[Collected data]
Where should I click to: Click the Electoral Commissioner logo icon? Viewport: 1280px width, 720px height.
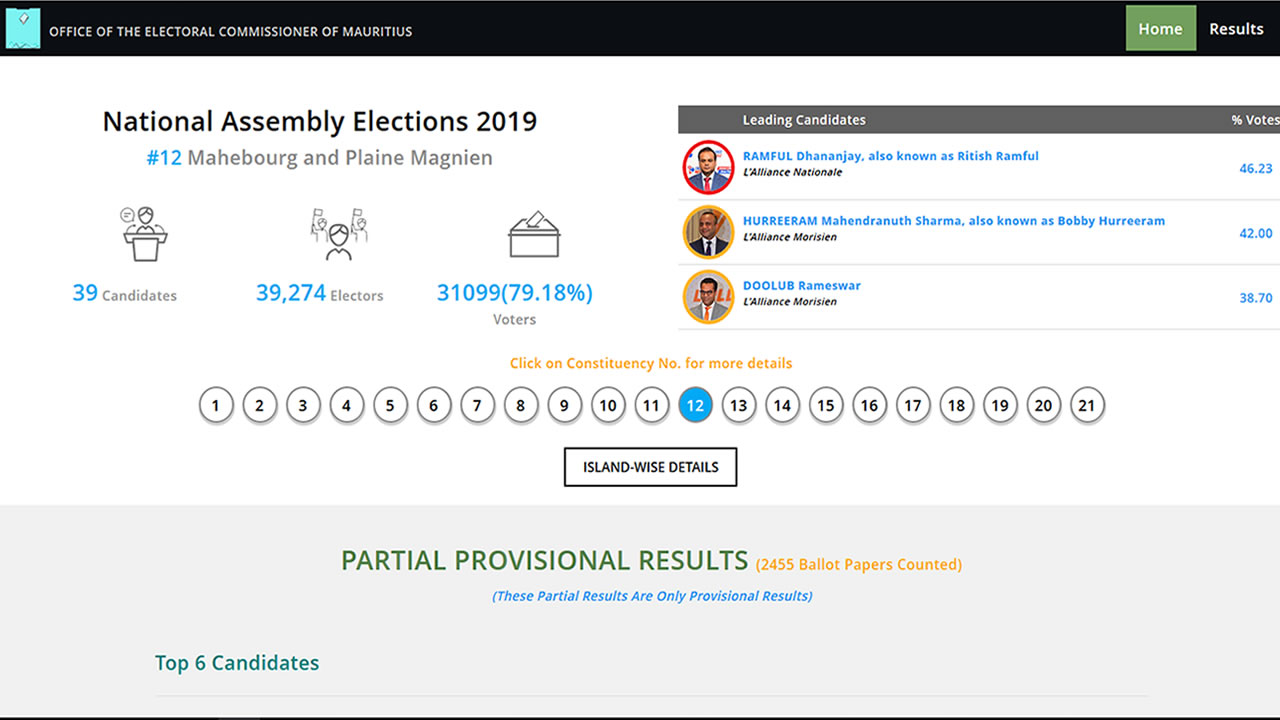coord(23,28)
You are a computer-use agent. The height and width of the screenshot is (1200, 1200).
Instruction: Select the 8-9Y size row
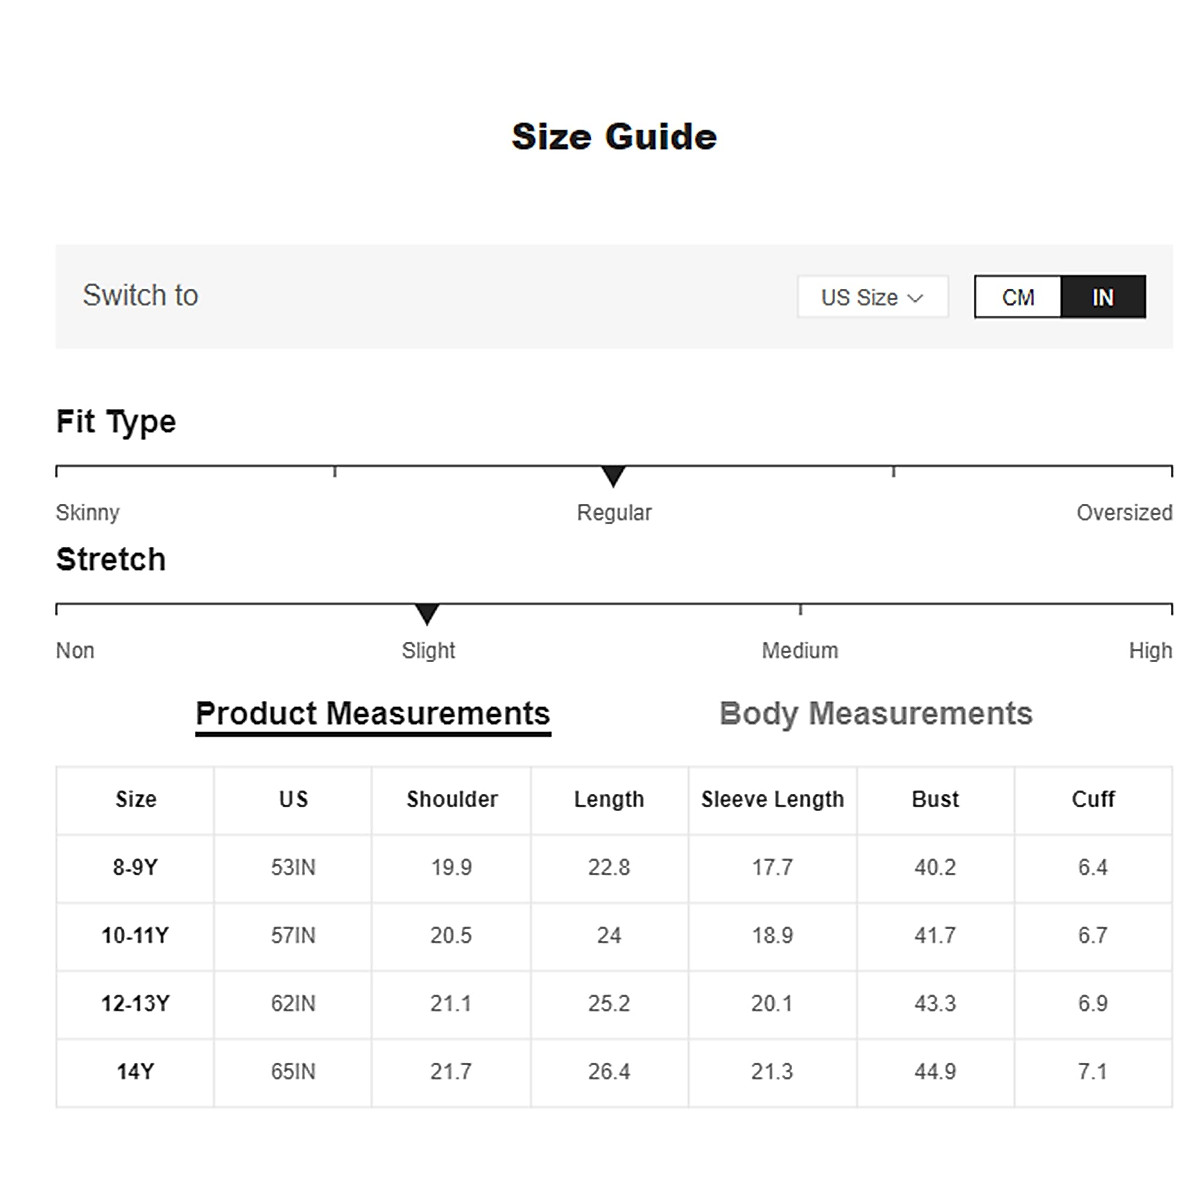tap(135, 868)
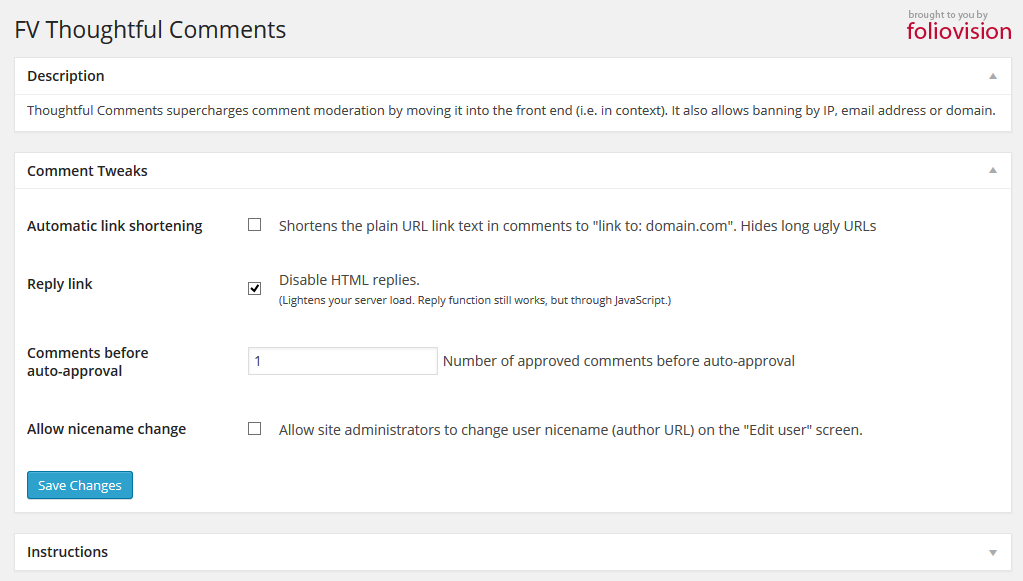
---
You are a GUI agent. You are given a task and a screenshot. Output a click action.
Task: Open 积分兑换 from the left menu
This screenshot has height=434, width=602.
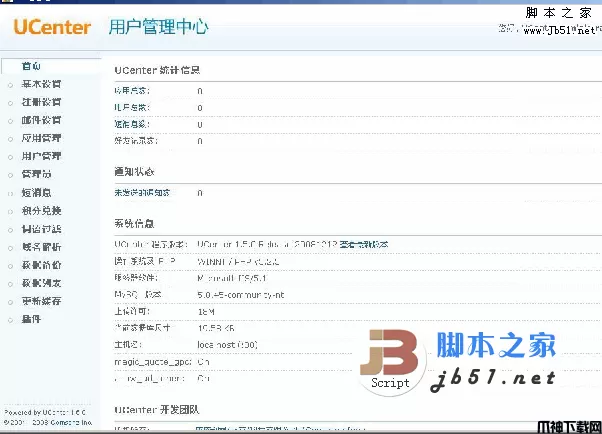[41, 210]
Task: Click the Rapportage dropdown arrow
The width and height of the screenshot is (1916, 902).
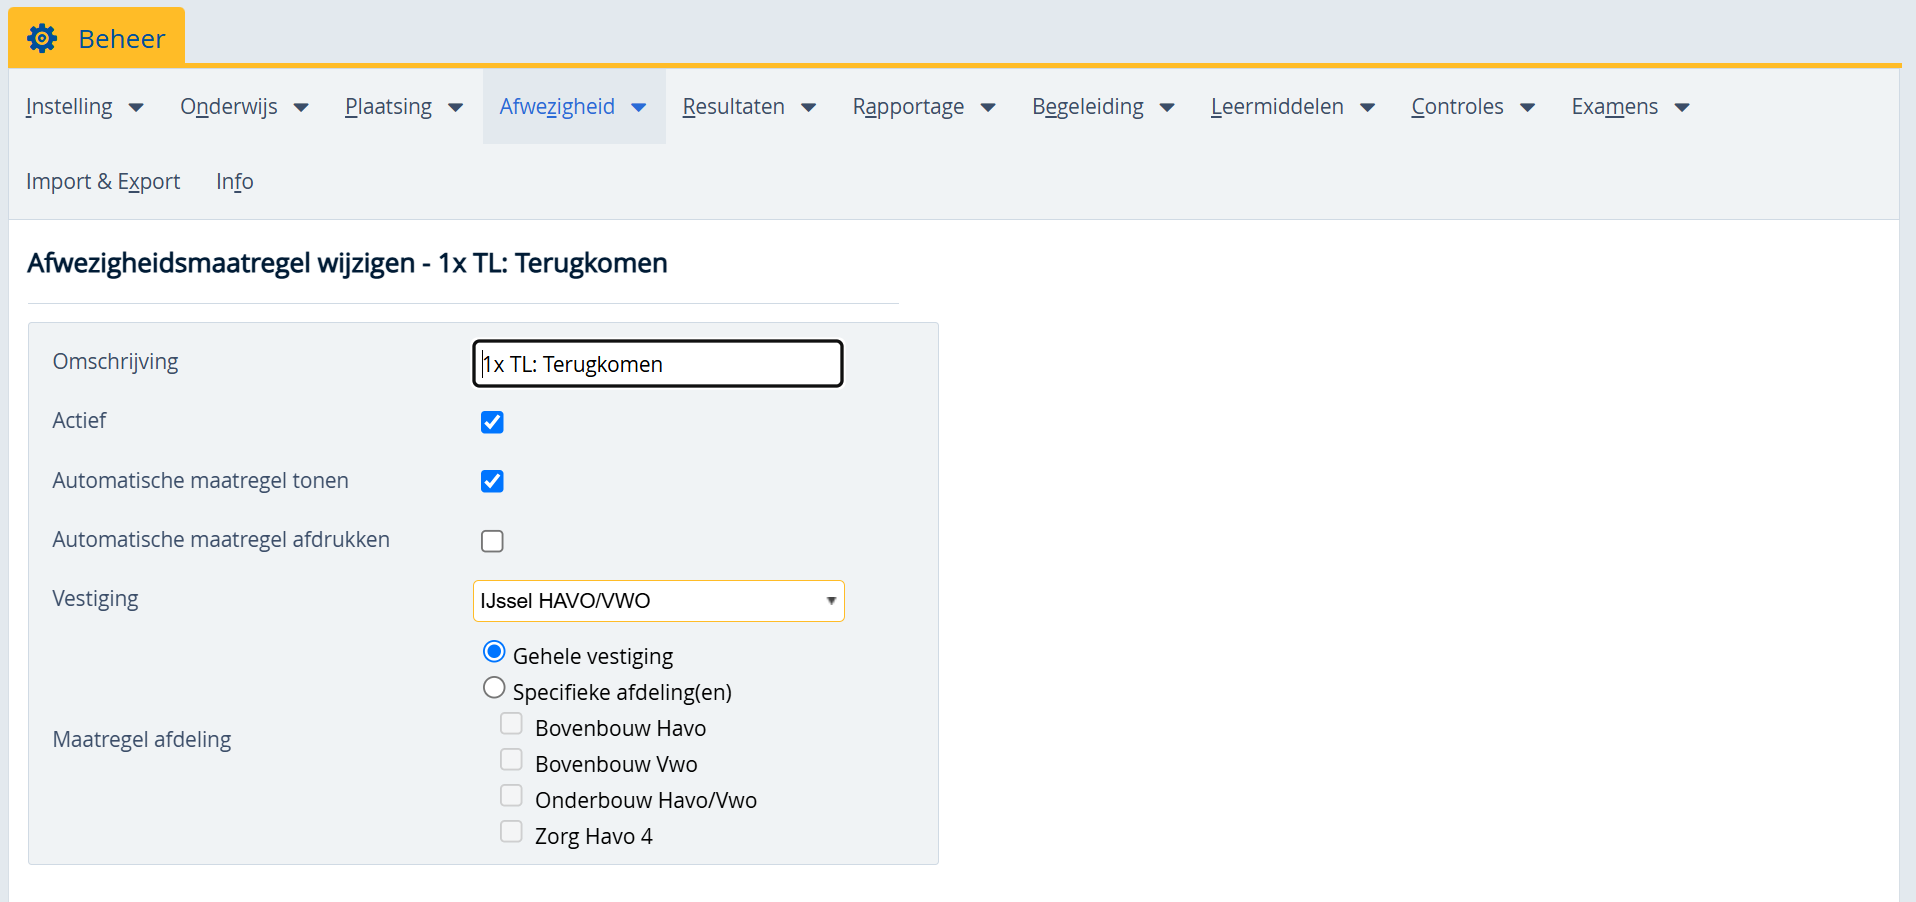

- **Exercise details**:
Taking the entries above, extract every line from the one bearing "Task: Open 积分兑换 from the left menu" through the one bearing "The width and", exactly, with no pictures.

- **Result for this task**:
Task: Open 积分兑换 from the left menu
This screenshot has height=434, width=602.
[41, 210]
Task: Click the Rapportage dropdown arrow
The width and height of the screenshot is (1916, 902).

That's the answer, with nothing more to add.